Software & Code

Here is a selection of software, code, and datasets that I maintain or contribute to. Most of it sits at the intersection of computational neuroscience, deep learning, and vision.


Computational Neuroscience Toolbox

Reverse Predictivity

🔹 1. Reverse Predictivity (analysis repo)

Purpose: fully reproduces the analyses from the paper (model comparisons, time-resolved predictivity, neuron-level regression, reliability estimation, etc.).

Includes:

  • Regression pipelines
  • Reliability & noise-ceiling estimation
  • ANN → Monkey, Monkey → ANN, Monkey → Monkey, and Model → Model comparisons
  • Full reproducibility scripts for figures and benchmarks

This repo is designed to replicate the publication and provide a transparent scientific workflow.

🔹 2. reverse-pred (PyPI Python library)

A lightweight, general-purpose Python package that exposes the core mapping utilities independent of the paper’s full analysis pipeline.

Features:

  • Unified API for the four mapping modes
  • Fit/evaluate linear models (ridge by default; PLS & others supported)
  • Clean, modular functions for ANN feature extraction → mapping → evaluation
  • Integrates easily into any model–brain alignment project

Example usage

import numpy as np
from reverse_predictivity.monkey_to_model import compute_monkey_to_model

# Model features: one row per image, one column per ANN unit
model_features = np.load("features/resnet50_itlayer.npy")   # shape: (n_images, n_units)

# Neural data: images × neurons × repeats
rates = np.load("data/it_rates.npy")                        # shape: (n_images, n_neurons, n_repeats)

compute_monkey_to_model(
    model_features=model_features,
    rates=rates,
    out_dir="results/monkey_to_model/resnet50",
    reps=20,
)

Brain-inspired neural networks

MAPS — Masked Attribution-based Probing of Strategies

Purpose: MAPS is a computational framework for testing whether visual explanations from deep neural networks capture human-like and primate-like visual strategies.
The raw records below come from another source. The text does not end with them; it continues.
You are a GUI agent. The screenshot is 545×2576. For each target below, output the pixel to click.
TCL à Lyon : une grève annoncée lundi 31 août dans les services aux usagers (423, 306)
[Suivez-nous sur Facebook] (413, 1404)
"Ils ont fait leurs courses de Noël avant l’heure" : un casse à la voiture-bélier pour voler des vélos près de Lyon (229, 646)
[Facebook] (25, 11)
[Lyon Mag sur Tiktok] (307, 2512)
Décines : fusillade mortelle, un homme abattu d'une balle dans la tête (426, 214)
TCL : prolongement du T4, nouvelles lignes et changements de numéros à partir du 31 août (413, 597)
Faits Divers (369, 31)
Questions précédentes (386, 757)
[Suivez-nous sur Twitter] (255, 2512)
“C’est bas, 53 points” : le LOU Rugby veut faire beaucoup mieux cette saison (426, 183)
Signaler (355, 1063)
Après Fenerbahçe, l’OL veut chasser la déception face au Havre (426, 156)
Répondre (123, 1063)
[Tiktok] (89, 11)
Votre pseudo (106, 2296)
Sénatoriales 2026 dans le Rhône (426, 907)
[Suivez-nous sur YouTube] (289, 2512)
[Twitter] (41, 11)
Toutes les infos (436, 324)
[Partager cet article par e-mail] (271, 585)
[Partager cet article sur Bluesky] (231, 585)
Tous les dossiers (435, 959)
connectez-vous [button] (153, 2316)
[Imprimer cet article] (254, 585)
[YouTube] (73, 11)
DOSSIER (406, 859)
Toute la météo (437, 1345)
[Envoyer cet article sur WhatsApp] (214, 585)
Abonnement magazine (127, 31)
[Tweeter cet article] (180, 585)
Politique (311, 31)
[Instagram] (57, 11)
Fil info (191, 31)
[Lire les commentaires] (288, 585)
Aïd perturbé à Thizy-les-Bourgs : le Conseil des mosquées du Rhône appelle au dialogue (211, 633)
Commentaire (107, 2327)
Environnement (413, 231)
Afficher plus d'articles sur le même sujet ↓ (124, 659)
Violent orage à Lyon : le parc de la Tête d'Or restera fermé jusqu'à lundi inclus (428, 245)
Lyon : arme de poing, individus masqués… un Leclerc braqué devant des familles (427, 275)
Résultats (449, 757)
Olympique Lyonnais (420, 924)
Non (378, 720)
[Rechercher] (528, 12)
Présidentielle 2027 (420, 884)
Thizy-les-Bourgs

It combines attribution methods, explanation-driven perturbations, and behavioral evaluation to compare models ↔ humans ↔ monkeys.

Includes:

  • Fine-tuning pipelines for object-recognition models
  • Attribution generation using Captum (Saliency, NoiseTunnel, IG, etc.)
  • Explanation-Masked Inputs (EMIs) based on attribution maps
  • Behavioral metrics (B.I1) comparing models, humans, and monkeys
  • Similarity analyses (L1, L2, LPIPS)
  • Full reproducibility scripts for MAPS paper figures

KomplexNet – Complex-valued networks with Kuramoto synchrony

Purpose: PyTorch(-Lightning) framework for complex-valued neural networks with Kuramoto-style phase synchronization, designed to test the benefits of binding-by-synchrony in deep networks.

Includes:

  • Complex-valued convolutions with phase-based recurrence
  • Differentiable Kuramoto synchrony module
  • Training pipelines for MultiMNIST
  • Tools to analyze phase dynamics, synchrony strength, and recognition accuracy
  • Comparisons with real-valued CNNs and ablated models
  • Full experiment + figure reproduction scripts

Datasets & Benchmarks

FeatureTracker – Tracking objects that change in appearance

Purpose: Synthetic video benchmark where objects change shape, color, and position over time, designed to probe object tracking under appearance changes and phase-based grouping mechanisms.

Includes:

  • Stimulus generation scripts (shapes, colors, dynamics)
  • Training scripts for CV-RNN and related models
  • Testing scripts for all FeatureTracker variations

Explainability tools

Saliency strikes back: How filtering out high frequencies improves white-box explanations

Purpose:
Improve the faithfulness and robustness of gradient-based saliency maps by filtering out high-frequency artifacts, yielding clearer and more reliable explanations without modifying the underlying model or attribution method.

Includes:

  • FORGrad (Fourier-Regularized Gradients): frequency-domain filtering applied to gradient-based explanations
  • Drop-in compatibility with standard white-box methods (Gradients, Integrated Gradients, SmoothGrad, etc.)
  • Lightweight, model-agnostic post-processing with no additional forward or backward passes

How to cite

If you use any of this code or datasets in your work, please cite the corresponding paper(s).